We then minimize a sum of sliced 1-D Wasserstein distances between $\{z_\ell'\}$ and $\{z_\ell^{\text{tgt}}\}$ across layers:
$$\mathcal{L}_{\text{OT}} = \sum_\ell \Delta(z_\ell'(\text{source}), z_\ell(\text{target}))$$
with $\Delta$ defined as in LinEAS (sorting per coordinate and computing the average squared difference).
For simplicity, we can take $g_\ell(z) = A_\ell z + c_\ell$ with $A_\ell$ diagonal and $|A_\ell - I|$ regularized. This yields a tiny number of parameters per layer (one scale and one shift per concept direction) and an explicit "knob" per concept coordinate at inference time.
Because all movement is confined to $U_{\ell,C}$, activations outside that subspace are untouched, which should reduce collateral damage and improve compositionality across concepts.
Low-Rank Adapter Variant
Alternatively, we can embed the same subspace constraint into a parameter-efficient fine-tuning scheme.
Suppose a linear layer produces $h_\ell = W_\ell x_\ell + b_\ell$. We introduce a low-rank update:
$$W_\ell' = W_\ell + B_\ell A_\ell E_\ell^T$$
where $E_\ell$ is the fixed concept basis in the input space, $A_\ell$ is a small learnable matrix in $\mathbb{R}^{k \times r}$, and $B_\ell$ maps from the $r$-dimensional adapter space into the output.
Any parameter change must flow through $E_\ell$, so the effective representational changes at layer $\ell$ lie inside $U_{\ell,C}$. We can train $A_\ell$ and $B_\ell$ with any scalar loss: a task loss $\mathcal{L}_C$ (e.g., truthfulness, toxicity), a multi-objective loss that penalizes shifts in $M_{\text{rest}}$, or a hybrid with distributional terms.
This recovers a ReFT/LoRA-style training pipeline, but with the geometry of updates dictated by the counterfactual subspace rather than learned from scratch.
Assumptions and Failure Modes
The central assumption is that concepts admit approximately linear, low-dimensional tangent spaces in activation space, and that different concepts can be approximately orthogonalized under a suitable metric. This need not hold exactly: some concepts may be inherently entangled (e.g., toxicity and certain political topics), and enforcing too much orthogonality may discard useful signal.
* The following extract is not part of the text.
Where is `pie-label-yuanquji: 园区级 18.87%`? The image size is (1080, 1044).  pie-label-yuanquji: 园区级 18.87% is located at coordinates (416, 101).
Our framework is designed to surface this. If the learned subspace for $C$ overlaps significantly with those of other concepts, or if subspace-constrained interventions still cause large shifts in $M_{\text{rest}}$, that is evidence that the model's internal representation of these behaviors is fundamentally intertwined.
In that sense, Counterfactual Concept Subspaces is both a control method and a diagnostic tool for how "factorized" a model's internal concepts really are.